(LISTED RECORDS begins)

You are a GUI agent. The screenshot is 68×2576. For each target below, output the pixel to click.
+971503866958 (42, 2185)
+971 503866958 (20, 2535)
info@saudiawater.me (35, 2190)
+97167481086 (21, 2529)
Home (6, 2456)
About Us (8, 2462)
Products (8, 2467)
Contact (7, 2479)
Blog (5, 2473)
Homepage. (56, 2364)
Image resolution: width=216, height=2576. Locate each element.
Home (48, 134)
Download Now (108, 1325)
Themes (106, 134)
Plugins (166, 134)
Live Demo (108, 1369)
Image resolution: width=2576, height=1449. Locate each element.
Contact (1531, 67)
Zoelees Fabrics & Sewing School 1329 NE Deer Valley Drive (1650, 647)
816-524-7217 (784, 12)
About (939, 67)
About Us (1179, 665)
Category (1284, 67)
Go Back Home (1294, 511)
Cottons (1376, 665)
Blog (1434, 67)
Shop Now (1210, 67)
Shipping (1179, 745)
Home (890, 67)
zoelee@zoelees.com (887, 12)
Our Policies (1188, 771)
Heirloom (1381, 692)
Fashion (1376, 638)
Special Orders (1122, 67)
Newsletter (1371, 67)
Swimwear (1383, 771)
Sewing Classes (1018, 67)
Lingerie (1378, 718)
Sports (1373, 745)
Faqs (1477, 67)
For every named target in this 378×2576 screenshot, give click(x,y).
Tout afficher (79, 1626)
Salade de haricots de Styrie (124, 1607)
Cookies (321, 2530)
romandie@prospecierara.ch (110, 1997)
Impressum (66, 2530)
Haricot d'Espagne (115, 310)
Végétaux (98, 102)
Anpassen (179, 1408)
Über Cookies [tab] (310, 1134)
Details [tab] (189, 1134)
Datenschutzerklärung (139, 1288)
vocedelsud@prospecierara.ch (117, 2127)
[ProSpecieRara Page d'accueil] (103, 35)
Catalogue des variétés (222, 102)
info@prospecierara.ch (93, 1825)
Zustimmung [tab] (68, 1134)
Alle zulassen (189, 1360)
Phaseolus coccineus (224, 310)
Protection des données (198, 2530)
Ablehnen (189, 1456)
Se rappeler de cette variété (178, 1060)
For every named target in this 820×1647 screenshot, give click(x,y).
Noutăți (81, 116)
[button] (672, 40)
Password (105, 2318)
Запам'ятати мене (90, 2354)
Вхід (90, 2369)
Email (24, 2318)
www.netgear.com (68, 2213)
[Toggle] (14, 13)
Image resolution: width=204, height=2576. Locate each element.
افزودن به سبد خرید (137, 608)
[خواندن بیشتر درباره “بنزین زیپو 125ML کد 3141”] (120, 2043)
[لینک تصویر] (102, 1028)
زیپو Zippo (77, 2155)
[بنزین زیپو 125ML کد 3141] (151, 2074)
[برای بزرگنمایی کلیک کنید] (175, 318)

(LISTED RECORDS ends)

Within the data above, the span starting at the line containing "Homepage. (56, 2364)" and ending at the line containing "Our Policies (1188, 771)" is to be retyped exactly, with no other lines.

> _EXERCISE RESULT_
Homepage. (56, 2364)
Image resolution: width=216, height=2576. Locate each element.
Home (48, 134)
Download Now (108, 1325)
Themes (106, 134)
Plugins (166, 134)
Live Demo (108, 1369)
Image resolution: width=2576, height=1449. Locate each element.
Contact (1531, 67)
Zoelees Fabrics & Sewing School 1329 NE Deer Valley Drive (1650, 647)
816-524-7217 (784, 12)
About (939, 67)
About Us (1179, 665)
Category (1284, 67)
Go Back Home (1294, 511)
Cottons (1376, 665)
Blog (1434, 67)
Shop Now (1210, 67)
Shipping (1179, 745)
Home (890, 67)
zoelee@zoelees.com (887, 12)
Our Policies (1188, 771)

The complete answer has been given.